A complete loss of electrical power, generally speaking, poses a major problem for a nuclear power plant because the reactor core must be kept cool, and back-up cooling systems — mostly pumps that replenish the core with water– require massive amounts of power to work.

Without the electrical grid, or diesel generators, batteries can be used for a time, but they will not last long with the power demands. And when the batteries die, the systems that control and monitor the plant can also go dark, making it difficult to ascertain water levels and the condition of the core.

One variable not considered in the NRC risk assessments of severe blackouts was cooling water in spent fuel pools, where rods once used in the reactor are placed. With limited resources, the commission decided to focus its analysis on the reactor fuel, which has the potential to release more radiation.

An analysis of individual plant risks released in 2003 by the NRC shows that for 39 of the 104 nuclear reactors, the risk of core damage from a blackout was greater than one in 100,000. At 45 other plants the risk is greater than one in one million, the threshold NRC is using to determine which severe accidents should be evaluated in its latest analysis.

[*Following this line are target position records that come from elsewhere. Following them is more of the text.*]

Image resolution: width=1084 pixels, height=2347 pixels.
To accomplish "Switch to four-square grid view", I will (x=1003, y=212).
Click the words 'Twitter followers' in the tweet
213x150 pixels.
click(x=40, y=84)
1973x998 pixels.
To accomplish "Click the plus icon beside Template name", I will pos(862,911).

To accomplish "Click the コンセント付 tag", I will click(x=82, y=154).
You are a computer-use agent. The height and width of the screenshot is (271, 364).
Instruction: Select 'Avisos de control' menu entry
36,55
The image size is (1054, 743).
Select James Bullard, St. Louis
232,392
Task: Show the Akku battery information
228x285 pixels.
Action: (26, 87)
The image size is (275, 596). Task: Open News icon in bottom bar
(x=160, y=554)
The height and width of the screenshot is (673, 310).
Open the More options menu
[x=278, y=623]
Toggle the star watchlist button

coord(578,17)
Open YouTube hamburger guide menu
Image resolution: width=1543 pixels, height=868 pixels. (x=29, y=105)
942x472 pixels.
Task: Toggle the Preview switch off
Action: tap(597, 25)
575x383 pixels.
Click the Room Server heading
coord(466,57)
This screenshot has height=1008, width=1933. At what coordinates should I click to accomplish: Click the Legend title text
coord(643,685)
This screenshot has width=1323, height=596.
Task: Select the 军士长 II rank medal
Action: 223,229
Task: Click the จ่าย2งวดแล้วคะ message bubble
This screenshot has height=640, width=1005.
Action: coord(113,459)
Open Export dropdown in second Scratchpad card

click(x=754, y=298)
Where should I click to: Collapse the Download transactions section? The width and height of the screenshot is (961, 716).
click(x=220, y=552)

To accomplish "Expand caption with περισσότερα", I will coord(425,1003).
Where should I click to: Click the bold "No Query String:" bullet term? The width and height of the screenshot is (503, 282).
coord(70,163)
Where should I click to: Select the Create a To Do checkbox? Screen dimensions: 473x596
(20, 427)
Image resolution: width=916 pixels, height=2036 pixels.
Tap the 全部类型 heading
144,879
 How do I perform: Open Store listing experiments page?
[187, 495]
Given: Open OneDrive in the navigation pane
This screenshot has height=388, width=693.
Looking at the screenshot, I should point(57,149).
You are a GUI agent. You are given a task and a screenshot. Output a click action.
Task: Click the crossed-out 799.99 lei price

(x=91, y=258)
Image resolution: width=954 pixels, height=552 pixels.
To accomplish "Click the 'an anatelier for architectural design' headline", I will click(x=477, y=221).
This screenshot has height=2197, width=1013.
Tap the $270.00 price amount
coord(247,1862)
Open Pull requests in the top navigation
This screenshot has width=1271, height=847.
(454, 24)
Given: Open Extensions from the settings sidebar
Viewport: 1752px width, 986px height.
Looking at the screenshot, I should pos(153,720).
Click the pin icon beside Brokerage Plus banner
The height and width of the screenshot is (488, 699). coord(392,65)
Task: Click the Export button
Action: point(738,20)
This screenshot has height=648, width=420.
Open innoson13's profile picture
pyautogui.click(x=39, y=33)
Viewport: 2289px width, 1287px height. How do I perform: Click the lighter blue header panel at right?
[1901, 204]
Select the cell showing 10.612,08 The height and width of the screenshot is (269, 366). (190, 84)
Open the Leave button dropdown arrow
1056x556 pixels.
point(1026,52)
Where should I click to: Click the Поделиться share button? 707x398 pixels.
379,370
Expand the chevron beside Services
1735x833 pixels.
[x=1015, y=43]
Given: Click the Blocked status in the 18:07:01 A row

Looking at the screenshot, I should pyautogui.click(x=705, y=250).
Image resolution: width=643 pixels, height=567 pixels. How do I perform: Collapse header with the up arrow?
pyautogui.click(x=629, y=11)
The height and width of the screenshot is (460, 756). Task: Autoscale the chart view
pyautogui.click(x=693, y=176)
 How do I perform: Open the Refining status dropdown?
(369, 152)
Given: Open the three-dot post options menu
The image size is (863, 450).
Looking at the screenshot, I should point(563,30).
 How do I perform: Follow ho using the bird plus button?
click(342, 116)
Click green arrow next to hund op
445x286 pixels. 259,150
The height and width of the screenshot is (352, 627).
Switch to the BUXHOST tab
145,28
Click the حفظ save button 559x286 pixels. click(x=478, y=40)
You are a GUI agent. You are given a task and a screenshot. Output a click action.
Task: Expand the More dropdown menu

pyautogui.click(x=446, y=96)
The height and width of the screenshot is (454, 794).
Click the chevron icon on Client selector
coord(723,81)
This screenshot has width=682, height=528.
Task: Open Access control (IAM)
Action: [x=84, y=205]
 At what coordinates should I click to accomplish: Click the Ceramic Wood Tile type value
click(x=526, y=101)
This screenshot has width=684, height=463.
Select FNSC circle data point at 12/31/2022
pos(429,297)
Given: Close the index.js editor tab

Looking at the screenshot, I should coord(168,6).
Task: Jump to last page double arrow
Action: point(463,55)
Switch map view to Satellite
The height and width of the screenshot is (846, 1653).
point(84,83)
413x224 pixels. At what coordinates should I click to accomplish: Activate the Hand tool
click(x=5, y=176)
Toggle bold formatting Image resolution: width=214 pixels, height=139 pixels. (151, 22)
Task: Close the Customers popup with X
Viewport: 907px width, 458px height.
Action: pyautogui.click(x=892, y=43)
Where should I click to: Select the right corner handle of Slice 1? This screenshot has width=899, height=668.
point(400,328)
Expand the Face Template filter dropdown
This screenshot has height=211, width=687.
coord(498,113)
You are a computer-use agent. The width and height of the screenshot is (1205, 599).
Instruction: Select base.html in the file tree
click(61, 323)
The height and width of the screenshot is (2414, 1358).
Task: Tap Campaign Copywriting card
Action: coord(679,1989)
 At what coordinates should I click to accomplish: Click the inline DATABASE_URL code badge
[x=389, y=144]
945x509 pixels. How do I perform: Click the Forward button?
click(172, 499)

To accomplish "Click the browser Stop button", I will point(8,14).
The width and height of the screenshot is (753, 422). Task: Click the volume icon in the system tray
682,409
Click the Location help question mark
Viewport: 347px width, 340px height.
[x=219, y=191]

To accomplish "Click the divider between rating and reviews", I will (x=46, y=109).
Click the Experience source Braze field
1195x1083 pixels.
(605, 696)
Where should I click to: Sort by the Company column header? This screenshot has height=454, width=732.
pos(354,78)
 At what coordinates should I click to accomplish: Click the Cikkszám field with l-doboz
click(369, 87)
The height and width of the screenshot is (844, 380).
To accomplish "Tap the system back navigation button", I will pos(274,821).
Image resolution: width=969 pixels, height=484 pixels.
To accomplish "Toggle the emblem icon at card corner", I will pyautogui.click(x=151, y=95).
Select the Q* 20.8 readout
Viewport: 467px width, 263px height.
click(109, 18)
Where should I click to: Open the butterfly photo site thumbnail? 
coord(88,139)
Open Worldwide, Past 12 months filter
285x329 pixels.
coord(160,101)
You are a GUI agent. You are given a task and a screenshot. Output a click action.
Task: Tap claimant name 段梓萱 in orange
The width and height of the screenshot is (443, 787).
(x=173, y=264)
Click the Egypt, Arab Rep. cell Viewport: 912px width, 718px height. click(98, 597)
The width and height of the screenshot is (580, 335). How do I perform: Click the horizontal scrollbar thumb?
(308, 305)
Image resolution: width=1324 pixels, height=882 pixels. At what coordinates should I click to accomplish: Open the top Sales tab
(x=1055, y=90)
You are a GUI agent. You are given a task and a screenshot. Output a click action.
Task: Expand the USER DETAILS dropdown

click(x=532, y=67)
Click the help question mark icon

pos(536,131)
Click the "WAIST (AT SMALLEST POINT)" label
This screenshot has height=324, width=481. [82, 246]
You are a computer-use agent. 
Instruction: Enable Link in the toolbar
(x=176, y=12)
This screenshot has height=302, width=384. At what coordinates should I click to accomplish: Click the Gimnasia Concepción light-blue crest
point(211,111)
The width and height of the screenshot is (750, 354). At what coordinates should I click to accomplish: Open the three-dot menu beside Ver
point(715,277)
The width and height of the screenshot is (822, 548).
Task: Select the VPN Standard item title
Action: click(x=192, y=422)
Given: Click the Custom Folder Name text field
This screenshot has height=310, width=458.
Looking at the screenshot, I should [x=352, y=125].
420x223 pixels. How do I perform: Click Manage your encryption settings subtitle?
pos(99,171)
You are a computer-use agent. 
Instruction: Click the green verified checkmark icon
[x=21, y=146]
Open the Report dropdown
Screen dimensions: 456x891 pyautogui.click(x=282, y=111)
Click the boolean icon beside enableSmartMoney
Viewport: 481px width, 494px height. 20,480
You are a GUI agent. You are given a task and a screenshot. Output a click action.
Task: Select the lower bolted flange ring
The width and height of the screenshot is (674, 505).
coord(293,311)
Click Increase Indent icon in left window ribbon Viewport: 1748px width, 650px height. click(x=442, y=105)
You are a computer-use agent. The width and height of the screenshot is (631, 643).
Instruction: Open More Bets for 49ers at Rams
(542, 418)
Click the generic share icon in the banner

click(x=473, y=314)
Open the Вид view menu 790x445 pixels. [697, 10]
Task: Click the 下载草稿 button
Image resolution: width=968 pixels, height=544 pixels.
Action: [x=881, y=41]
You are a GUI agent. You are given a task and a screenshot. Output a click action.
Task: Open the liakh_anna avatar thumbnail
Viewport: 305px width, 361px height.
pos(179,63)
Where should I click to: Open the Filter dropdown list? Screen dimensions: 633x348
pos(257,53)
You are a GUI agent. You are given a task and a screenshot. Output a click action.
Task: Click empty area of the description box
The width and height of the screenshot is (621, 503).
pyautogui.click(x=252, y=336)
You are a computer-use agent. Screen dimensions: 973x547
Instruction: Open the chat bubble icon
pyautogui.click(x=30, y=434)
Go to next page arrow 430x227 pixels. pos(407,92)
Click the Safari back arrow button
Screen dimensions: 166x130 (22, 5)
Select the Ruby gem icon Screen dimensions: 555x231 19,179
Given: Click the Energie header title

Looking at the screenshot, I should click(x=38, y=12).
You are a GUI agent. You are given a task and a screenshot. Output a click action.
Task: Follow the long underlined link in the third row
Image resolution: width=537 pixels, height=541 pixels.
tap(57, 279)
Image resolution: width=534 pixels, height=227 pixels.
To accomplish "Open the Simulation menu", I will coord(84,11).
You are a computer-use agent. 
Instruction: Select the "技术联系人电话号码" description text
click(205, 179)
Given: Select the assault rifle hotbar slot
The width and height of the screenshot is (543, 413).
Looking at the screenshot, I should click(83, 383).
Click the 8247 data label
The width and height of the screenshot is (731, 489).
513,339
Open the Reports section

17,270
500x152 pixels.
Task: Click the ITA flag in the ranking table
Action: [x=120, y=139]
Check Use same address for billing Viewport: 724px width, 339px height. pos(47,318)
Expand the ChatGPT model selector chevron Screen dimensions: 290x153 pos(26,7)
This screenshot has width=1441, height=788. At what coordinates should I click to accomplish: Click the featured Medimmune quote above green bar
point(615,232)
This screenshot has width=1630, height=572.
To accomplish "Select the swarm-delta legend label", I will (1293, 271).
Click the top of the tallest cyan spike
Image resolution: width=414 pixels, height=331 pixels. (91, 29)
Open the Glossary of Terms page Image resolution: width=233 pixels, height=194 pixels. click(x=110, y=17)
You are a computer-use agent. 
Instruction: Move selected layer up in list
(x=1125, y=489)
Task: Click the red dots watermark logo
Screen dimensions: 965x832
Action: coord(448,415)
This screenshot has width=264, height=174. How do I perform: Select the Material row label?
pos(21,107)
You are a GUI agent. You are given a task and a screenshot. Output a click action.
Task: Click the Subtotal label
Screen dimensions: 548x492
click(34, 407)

The Beaver Valley Power Station, Unit 1, in Pennsylvania had the greatest risk of core melt — 6.5 in 100,000, according to the analysis. But that risk may have been reduced in subsequent years as NRC regulations required plants to do more to cope with blackouts. Todd Schneider, a spokesman for FirstEnergy Nuclear Operating Co, which runs Beaver Creek, told the AP that batteries on site would last less than a week.

In 1988, eight years after labeling blackouts “an unresolved safety issue,” the NRC required nuclear power plants to improve the reliability of their diesel generators, have more backup generators on site, and better train personnel to restore power. These steps would allow them to keep the core cool for four to eight hours if they lost all electrical power. By contrast, the newest generation of nuclear power plant, which is still awaiting approval, can last 72 hours without taking any action, and a minimum of seven days if water is supplied by other means to cooling pools.

Despite the added safety measures, a 1997 report found that blackouts — the loss of on-site and off-site electrical power — remained “a dominant contributor to the risk of core melt at some plants.” The events of Sept 11, 2001, further solidified that nuclear reactors might have to keep the core cool for a longer period without power. After 9/11, the commission issued regulations requiring that plants have portable power supplies for relief valves and be able to manually operate an emergency reactor cooling system when batteries go out.

The NRC says these steps, and others, have reduced the risk of core melt from station blackouts from the current fleet of nuclear plants.